- **Task goal**: Copy the part of the listing that opens with the line containing "Viewport: 980px width, 1209px" and closes with the line containing "will [x=694, y=221].", substituting "All Regions" for "All Sectors" and leaving everything else unchanged.
####
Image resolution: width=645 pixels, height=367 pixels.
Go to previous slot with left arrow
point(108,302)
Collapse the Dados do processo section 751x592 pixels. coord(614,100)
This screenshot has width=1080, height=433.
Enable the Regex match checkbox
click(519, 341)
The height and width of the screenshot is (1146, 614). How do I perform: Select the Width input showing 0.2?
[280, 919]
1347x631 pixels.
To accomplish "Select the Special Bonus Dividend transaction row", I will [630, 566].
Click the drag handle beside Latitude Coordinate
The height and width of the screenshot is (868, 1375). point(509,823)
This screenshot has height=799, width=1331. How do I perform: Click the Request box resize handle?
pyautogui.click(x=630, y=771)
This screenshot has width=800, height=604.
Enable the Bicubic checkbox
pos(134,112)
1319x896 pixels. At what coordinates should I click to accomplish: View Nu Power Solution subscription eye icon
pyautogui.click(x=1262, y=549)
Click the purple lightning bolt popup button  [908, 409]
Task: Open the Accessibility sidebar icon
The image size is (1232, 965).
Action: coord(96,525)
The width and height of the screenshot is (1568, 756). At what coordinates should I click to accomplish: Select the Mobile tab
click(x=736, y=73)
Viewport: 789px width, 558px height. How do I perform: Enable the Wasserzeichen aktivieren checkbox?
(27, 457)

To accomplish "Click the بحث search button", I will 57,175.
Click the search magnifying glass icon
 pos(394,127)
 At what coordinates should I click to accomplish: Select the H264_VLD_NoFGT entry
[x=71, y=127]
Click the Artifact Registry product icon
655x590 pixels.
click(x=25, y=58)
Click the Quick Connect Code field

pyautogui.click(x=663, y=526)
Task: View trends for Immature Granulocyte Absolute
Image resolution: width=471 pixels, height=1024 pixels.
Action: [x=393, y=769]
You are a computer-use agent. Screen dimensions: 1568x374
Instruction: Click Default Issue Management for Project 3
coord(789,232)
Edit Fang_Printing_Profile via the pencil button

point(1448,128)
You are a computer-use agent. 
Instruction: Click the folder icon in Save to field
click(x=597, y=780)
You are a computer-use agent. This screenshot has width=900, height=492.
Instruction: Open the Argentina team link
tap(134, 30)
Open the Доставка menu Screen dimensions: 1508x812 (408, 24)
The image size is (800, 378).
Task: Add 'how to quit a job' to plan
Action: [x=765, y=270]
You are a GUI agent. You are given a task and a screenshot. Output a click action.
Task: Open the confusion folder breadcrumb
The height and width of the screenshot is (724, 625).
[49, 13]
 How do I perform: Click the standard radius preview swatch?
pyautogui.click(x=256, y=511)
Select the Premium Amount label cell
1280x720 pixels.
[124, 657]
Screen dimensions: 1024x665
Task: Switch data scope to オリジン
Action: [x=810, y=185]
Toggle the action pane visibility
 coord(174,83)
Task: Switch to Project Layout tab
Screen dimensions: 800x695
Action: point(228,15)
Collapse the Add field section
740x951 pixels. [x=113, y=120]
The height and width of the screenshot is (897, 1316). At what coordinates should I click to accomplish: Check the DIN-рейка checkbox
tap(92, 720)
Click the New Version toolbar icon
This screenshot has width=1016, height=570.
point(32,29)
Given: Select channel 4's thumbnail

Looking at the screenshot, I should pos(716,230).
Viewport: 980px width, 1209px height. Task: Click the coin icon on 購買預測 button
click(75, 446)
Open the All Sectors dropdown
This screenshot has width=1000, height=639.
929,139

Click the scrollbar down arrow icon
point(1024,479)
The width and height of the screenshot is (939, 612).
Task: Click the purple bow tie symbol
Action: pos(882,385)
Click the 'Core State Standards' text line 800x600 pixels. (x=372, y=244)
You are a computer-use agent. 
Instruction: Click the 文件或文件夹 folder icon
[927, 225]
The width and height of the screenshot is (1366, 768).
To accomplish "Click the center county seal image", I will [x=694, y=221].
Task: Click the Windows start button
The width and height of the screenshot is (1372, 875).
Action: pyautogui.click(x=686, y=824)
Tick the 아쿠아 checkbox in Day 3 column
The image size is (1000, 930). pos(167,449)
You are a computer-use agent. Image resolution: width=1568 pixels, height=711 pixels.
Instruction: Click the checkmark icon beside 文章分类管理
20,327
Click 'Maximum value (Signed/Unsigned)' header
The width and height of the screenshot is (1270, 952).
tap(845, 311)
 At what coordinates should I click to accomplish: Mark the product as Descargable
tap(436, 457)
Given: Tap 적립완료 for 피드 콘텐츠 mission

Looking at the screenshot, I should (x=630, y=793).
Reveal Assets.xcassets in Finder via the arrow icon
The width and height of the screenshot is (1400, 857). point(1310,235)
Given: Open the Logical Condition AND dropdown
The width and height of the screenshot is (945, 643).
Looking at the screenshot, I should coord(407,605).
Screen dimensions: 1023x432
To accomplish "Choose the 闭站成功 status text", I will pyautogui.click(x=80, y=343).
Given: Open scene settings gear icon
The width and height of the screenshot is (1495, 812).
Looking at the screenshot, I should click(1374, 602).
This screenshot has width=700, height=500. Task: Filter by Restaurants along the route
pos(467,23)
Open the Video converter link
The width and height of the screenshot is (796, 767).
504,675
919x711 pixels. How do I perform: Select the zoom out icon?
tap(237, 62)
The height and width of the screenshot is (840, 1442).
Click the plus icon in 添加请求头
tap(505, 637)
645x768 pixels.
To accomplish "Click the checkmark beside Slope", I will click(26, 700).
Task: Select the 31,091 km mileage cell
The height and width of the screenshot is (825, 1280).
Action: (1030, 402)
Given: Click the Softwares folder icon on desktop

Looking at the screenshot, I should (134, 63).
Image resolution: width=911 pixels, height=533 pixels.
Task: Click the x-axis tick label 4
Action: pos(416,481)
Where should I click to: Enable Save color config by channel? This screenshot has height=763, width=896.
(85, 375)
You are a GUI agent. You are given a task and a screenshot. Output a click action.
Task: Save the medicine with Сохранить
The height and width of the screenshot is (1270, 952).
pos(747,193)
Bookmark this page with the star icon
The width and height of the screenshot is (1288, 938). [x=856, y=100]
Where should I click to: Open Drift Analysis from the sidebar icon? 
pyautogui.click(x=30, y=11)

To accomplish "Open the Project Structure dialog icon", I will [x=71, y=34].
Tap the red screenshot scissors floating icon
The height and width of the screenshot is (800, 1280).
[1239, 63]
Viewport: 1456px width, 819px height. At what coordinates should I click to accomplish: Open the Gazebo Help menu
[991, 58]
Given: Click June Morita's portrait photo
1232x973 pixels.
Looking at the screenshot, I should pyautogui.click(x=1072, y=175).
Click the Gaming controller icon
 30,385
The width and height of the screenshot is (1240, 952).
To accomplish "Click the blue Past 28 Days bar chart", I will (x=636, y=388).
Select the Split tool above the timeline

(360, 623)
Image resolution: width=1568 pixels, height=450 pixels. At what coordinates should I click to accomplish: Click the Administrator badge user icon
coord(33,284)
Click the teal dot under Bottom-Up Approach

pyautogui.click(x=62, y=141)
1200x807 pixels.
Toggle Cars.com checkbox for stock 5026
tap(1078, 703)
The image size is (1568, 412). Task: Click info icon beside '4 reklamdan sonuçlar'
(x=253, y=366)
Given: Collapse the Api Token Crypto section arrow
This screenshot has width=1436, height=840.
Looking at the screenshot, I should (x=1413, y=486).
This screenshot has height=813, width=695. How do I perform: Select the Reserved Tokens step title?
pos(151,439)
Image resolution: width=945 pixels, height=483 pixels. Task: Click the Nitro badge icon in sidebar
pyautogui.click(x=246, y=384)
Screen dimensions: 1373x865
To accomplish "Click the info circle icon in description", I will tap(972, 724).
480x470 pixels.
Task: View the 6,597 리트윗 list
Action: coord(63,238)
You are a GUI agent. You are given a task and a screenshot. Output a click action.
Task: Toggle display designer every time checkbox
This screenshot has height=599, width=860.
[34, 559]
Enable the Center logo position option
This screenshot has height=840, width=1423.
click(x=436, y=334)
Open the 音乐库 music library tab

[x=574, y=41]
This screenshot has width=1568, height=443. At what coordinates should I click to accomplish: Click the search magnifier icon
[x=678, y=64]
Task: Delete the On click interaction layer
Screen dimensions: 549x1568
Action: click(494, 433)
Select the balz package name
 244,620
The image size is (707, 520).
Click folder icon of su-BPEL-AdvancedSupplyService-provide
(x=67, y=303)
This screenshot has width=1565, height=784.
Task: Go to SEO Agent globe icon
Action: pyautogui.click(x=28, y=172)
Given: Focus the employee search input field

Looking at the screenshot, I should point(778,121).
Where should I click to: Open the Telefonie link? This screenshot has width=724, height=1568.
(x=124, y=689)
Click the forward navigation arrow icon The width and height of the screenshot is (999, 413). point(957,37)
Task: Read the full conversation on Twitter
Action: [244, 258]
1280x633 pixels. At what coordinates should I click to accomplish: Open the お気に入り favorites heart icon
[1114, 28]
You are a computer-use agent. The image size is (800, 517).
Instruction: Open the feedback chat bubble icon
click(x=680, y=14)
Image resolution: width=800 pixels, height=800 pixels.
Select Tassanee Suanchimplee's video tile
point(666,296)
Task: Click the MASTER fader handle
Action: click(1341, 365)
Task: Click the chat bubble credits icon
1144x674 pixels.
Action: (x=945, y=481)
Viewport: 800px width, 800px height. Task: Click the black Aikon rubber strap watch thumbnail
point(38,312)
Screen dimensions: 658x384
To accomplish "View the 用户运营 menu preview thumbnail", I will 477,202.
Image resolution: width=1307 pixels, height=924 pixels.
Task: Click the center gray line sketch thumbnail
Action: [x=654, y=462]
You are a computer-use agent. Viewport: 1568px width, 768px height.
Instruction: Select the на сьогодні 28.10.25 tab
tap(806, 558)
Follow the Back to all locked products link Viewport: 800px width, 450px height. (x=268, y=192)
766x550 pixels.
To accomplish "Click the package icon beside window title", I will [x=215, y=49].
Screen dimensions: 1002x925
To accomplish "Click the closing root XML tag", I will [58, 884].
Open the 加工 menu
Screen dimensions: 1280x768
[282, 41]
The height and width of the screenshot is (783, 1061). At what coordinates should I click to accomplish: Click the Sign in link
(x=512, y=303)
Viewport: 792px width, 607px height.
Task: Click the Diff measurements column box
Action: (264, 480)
####
- **Answer to this exercise**:
Viewport: 980px width, 1209px height. Task: Click the coin icon on 購買預測 button
click(75, 446)
Open the All Regions dropdown
This screenshot has width=1000, height=639.
929,139

Click the scrollbar down arrow icon
point(1024,479)
The width and height of the screenshot is (939, 612).
Task: Click the purple bow tie symbol
Action: pos(882,385)
Click the 'Core State Standards' text line 800x600 pixels. (x=372, y=244)
You are a computer-use agent. 
Instruction: Click the 文件或文件夹 folder icon
[927, 225]
The width and height of the screenshot is (1366, 768).
To accomplish "Click the center county seal image", I will [x=694, y=221].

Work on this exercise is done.